13 November 2023: Janiye is din ka mahatva

Diwali, the festival of lights, holds immense significance in the hearts and minds of people across India and in various parts of the world. Celebrated in the Hindu lunisolar month of Kartika, which typically falls in October or November, Diwali is a time of family gatherings, festive decorations, and most importantly, the triumph of light over darkness, good over evil, and knowledge over ignorance. This festival spans over five days, with each day holding its own unique importance and customs.

1. Dhanteras:
The first day of Diwali festivities is known as Dhanteras, which is celebrated on the thirteenth lunar day of Krishna Paksha in the Hindu month of Ashwin. Dhanteras is dedicated to the worship of Lord Dhanvantari, the God of Ayurveda, and also marks the auspicious occasion for purchasing gold, silver, utensils, or other valuable items.

2. Naraka Chaturdashi/Choti Diwali:
The second day of Diwali is known as Naraka Chaturdashi or Choti Diwali. It commemorates the victory of Lord Krishna over the demon king Narakasura. This day is observed by taking an early morning bath, applying oil on the body, and offering prayers to Lord Krishna.

3. Diwali/Lakshmi Puja:
The third day of Diwali is the main day of celebrations when people clean their homes, decorate them with colorful rangoli designs, light diyas and candles, and perform Lakshmi Puja in honor of the Goddess of Wealth. It is believed that Goddess Lakshmi visits homes that are clean and well-lit.

4. Govardhan Puja/Padwa:
The fourth day of Diwali is known as Govardhan Puja or Annakut. This day celebrates the lifting of Mount Govardhan by Lord Krishna to protect the villagers from torrential rains. Devotees prepare a variety of sweets and offer them to the deities.

5. Bhai Dooj:
The fifth and final day of Diwali is known as Bhai Dooj or Bhai Tika, which celebrates the special bond between brothers and sisters. Sisters pray for their brothers’ long life and happiness, while brothers vow to protect and care for their sisters.

Significance of Diwali:
Diwali holds great significance across various aspects of life including spiritual, cultural, and social. It symbolizes the victory of light over darkness and good over evil. It is a time for introspection, self-improvement, and fostering good relationships with others. The lighting of diyas symbolizes the removal of ignorance and the awakening of knowledge.

Celebrations Around the World:
While Diwali is predominantly celebrated in India, its festivities have spread to many other parts of the world due to the Indian diaspora. Countries such as Nepal, Sri Lanka, Malaysia, Singapore, the United Kingdom, the United States, Canada, and Australia also host grand Diwali celebrations with fireworks, traditional performances, and cultural events.

Eco-Friendly Diwali:
In recent years, there has been a growing awareness about the environmental impact of fireworks and excessive lighting during Diwali. Many people are now opting for eco-friendly celebrations by using clay diyas, decorating with natural materials, and minimizing the use of fireworks to reduce air and noise pollution.
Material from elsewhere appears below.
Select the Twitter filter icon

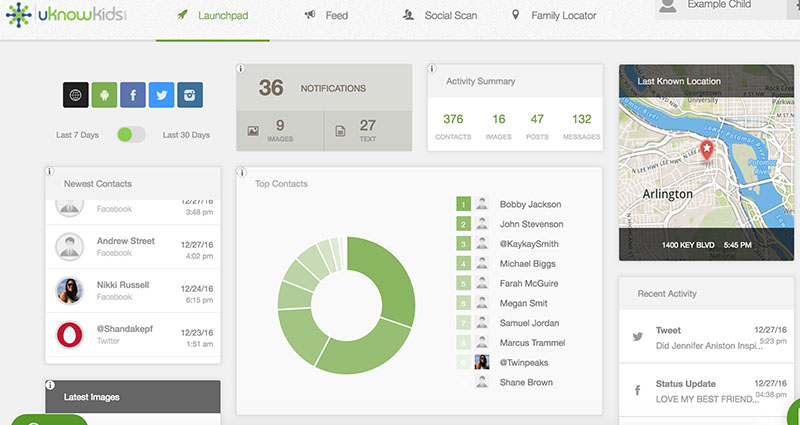(161, 95)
1. What is the significance of lighting diyas during Diwali?
Lighting diyas during Diwali symbolizes the victory of light over darkness and the dispelling of ignorance. It is believed to bring positivity, prosperity, and happiness into the home.
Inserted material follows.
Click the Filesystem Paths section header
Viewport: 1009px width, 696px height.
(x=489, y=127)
2. What are some traditional sweets prepared during Diwali?
Popular Diwali sweets include ladoos, barfis, gujiyas, jalebis, and kheer. These sweet treats are exchanged among family members and friends as a symbol of love and goodwill.

3. How is Diwali celebrated in different regions of India?
Diwali is celebrated with various customs and traditions across India. In North India, people worship Goddess Lakshmi and Lord Ganesha, while in South India, it is a day to honor Lord Krishna. In the West, it marks the return of Lord Rama to Ayodhya after defeating Ravana.

4. Why is rangoli made during Diwali?
Rangoli is a colorful design made on the floor near the entrance of homes during Diwali to welcome Goddess Lakshmi and bring good luck. It is also considered a form of decoration and artistry.

5. How can one ensure a safe Diwali celebration for pets?
Pets can be sensitive to loud noises and bright lights during Diwali. It is recommended to keep them indoors, create a safe and quiet space for them, and avoid using fireworks in residential areas to ensure a stress-free celebration for pets.

As the festival of Diwali approaches, let us all come together to celebrate the triumph of light, love, and prosperity. May this Diwali bring joy, peace, and prosperity to all and serve as a reminder of the eternal values of truth, righteousness, and compassion.